It is “possible” that adding India to the UK’s foreign travel red list earlier might have prevented the widely anticipated delay to lockdown easing, says minister
It is “possible” that adding India to the UK’s foreign travel red list earlier might have prevented what is the widely anticipated delay to the easing of England’s COVID-19 lockdown restrictions that is set to be announced later, a government minister has said.
Prime Minister Boris Johnson is preparing to announce a delay of four weeks to the fourth step of the country’s roadmap out of coronavirus lockdown restrictions because of the spread of the Delta variant first identified in India.
The variant of the coronavirus from India now makes up over 90% of the cases of infection within England and is estimated by Public Health England (PHE) to be 64% more transmissible than the previous Alpha (Kent) COVID-19 variant indoors.
The UK government has been criticised for putting India on the travel red list on the 23rd of April, two weeks following the adding of the neighbouring Pakistan and Bangladesh to the red list.
This comes after, in a judgment that took place on Wednesday, the High Court deemed that by awarding of the £560,000 contract to the communications agency Public First, which has connections with cabinet minister Michael Gove and Dominic Cummings, the UK government broke the law.
Asked if potential quicker action could have prevented the current situation, UK health minister Edward Argar said that such a suggestion was a “hypothetical” and “we don’t know is the short answer”.
“I don’t think that would have necessarily stopped the variant coming,” he insisted.
But pressed again on the issue, Mr Argar acknowledged: “It’s a hypothetical. It’s possible, but there’s no way of knowing that.”
The health minister defended his government’s approach, saying that ministers took “swift and decisive action”.
“We have some of the toughest border regimes in the world when it comes to tackling coronavirus and I think we acted swiftly and decisively when that was put on the list of variants of concern,” he said.
The Labour Party’s Lucy Powell said “undoubtedly we were too late to put India on the red list”.
“That certainly, I think, had everything to do with the fact that the prime minister was supposed to be going out there himself,” the shadow housing secretary has said, referencing to a planned trip to India by the Prime Minister that was cancelled amid a surge in coronavirus cases in the country.
Discussing the COVID situation generally, Mr Argar said that a “zero COVID approach” was not feasible, saying that vaccines were the key to living with the coronavirus.

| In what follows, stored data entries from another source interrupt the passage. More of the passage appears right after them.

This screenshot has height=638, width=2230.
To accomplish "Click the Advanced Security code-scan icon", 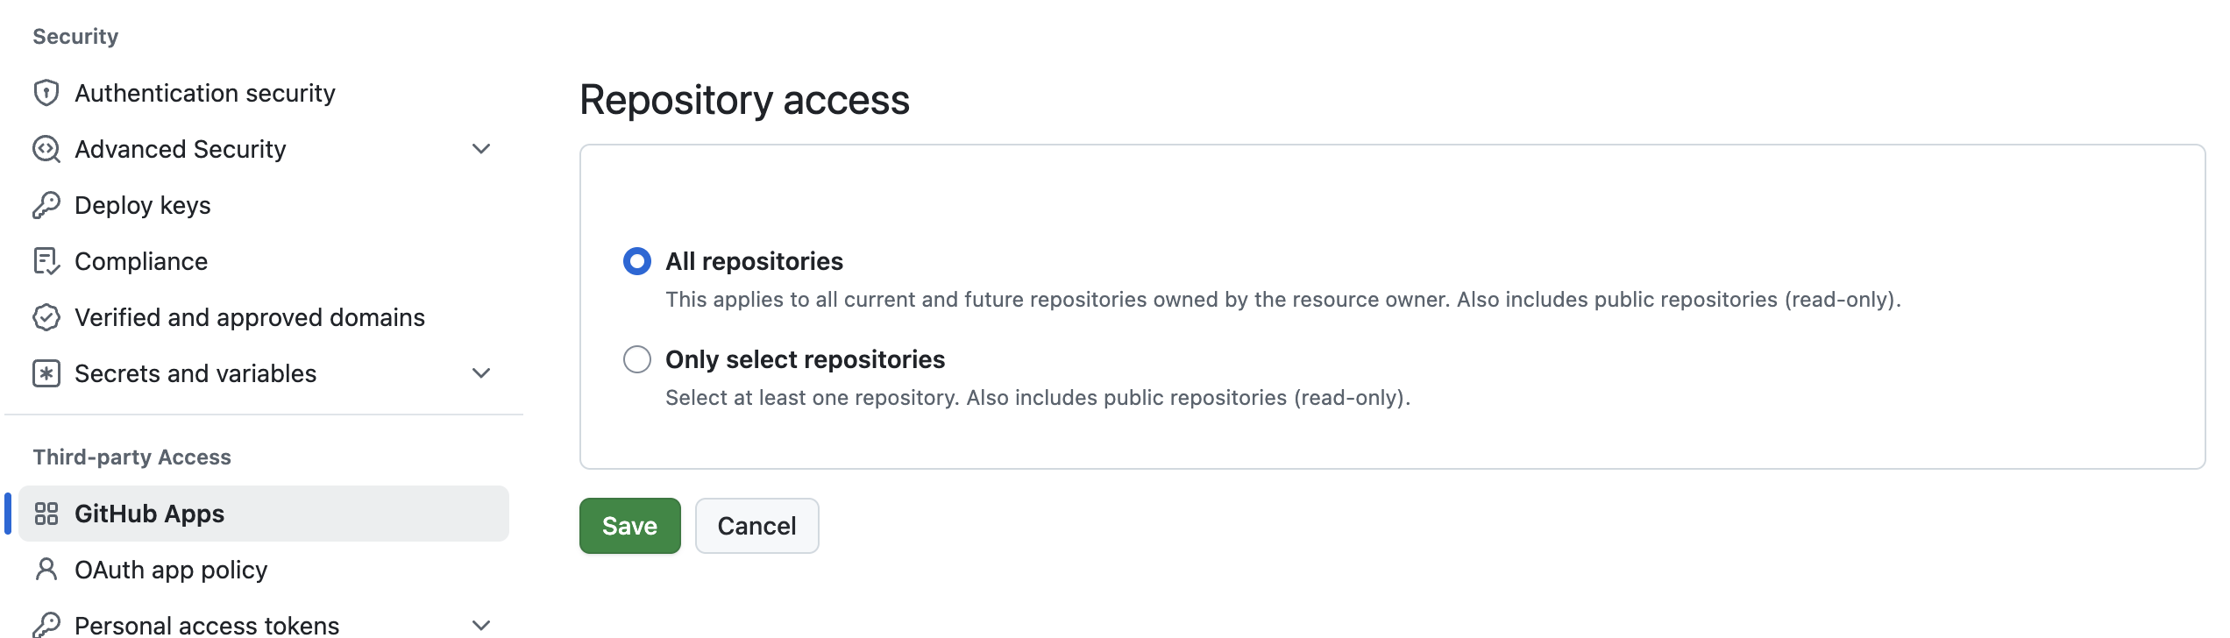I will click(46, 149).
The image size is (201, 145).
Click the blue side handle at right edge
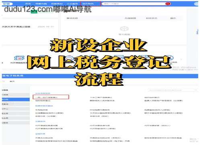(x=197, y=32)
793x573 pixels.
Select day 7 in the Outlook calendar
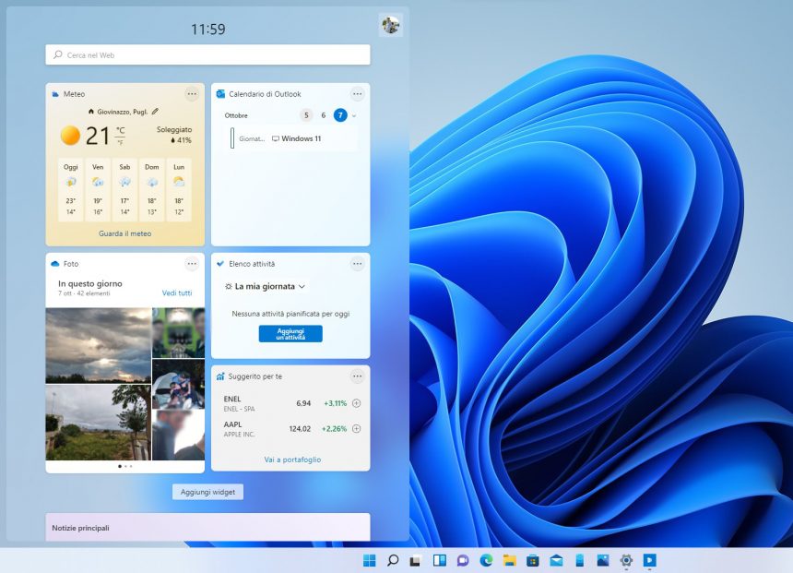(341, 116)
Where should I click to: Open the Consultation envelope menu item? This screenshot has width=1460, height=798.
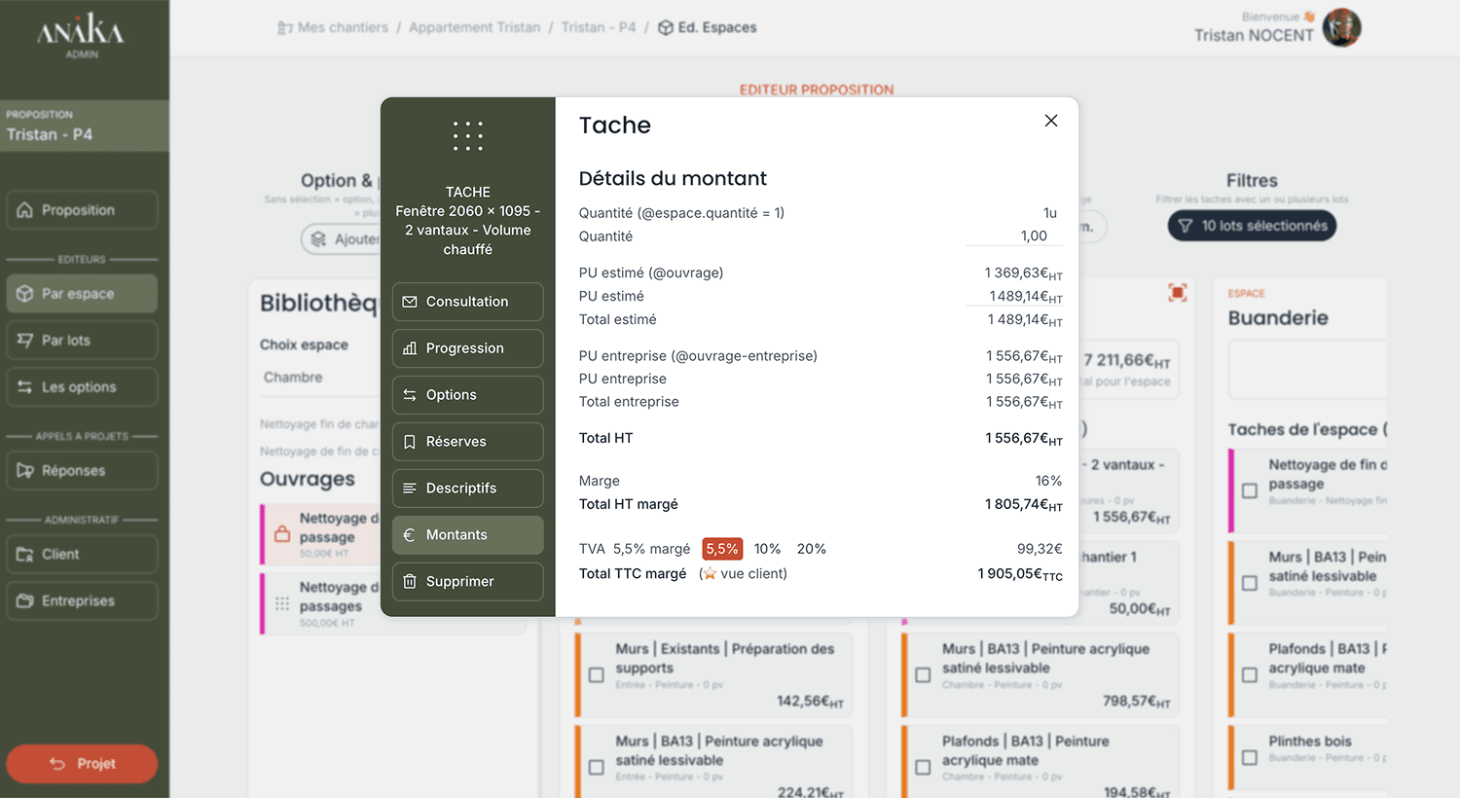click(x=467, y=302)
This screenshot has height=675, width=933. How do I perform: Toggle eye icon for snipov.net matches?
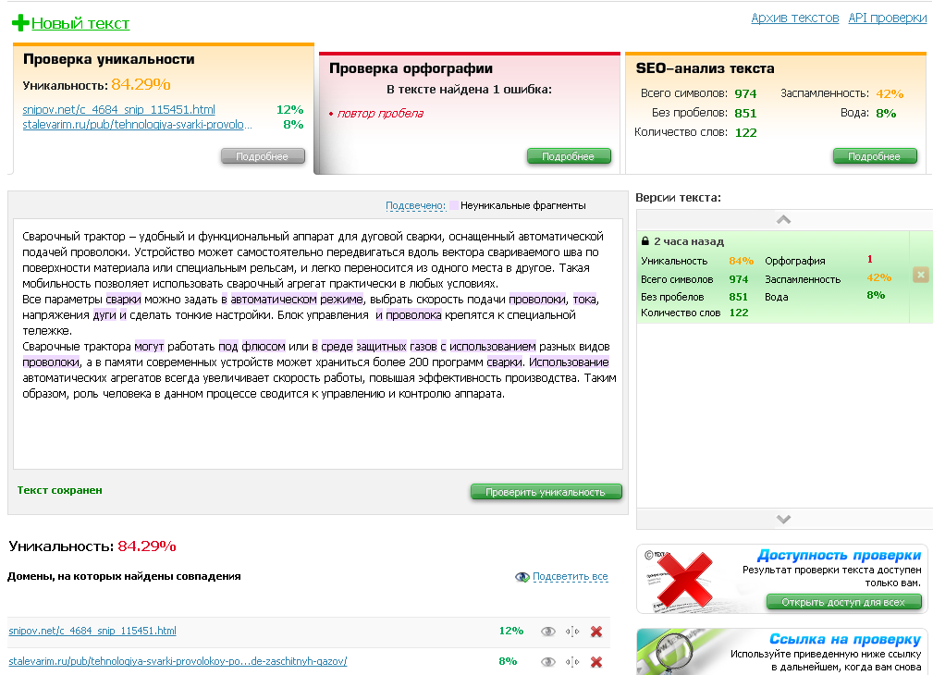[x=548, y=632]
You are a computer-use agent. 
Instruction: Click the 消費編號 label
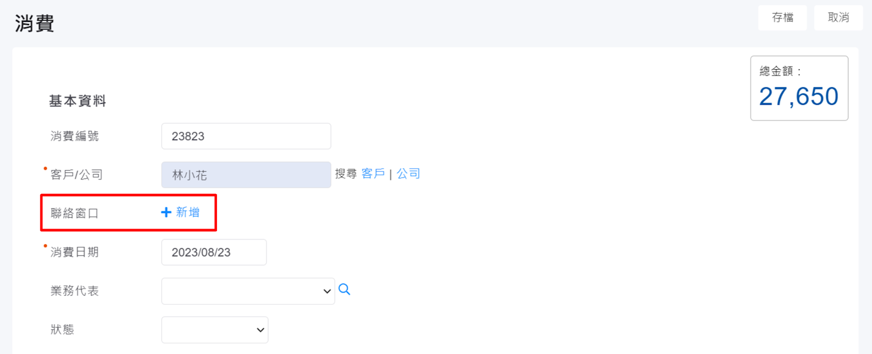(x=75, y=136)
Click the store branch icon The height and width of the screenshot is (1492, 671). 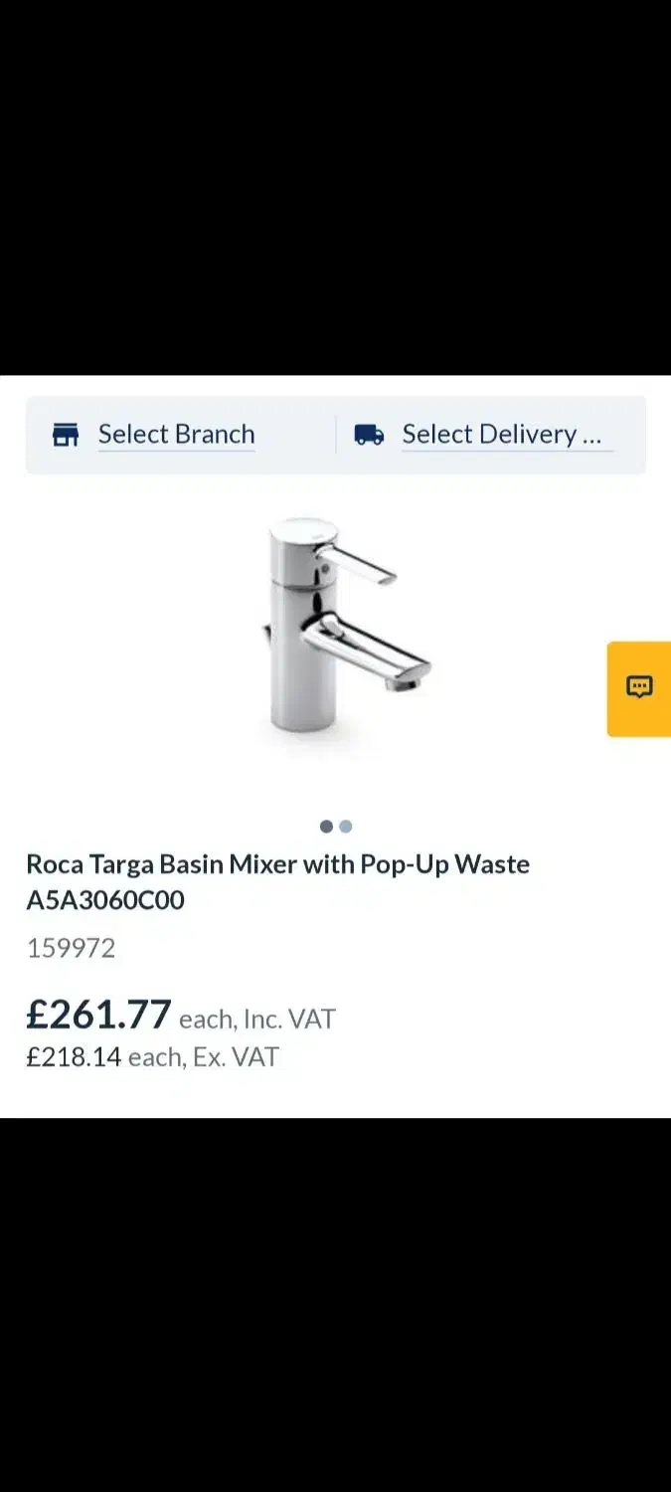tap(66, 435)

This comes after Prime Minister Boris Johnson has said that he will not hesitate to move countries off of the green travel list, but he could see “nothing in the data” to mean that the 21st of June easing of coronavirus measures can’t go ahead.
He suggested that the main reason for the impending delay to the nationwide lockdown easing was to allow more time for second doses of the vaccine to be administered.
“We are seeing that severing of the link between the disease and hospitalisations and death,” the minister said.
“I think that on that basis, everyone will recognise that there comes a point where we do have to live with this disease and recognise that you cannot go for a zero COVID approach, you have to live with it, and vaccination is the key to that.
“So I think once we have got those second doses in people’s arms, once we have got that level of protection up to around that 81%, then I think people will be more comfortable with it.”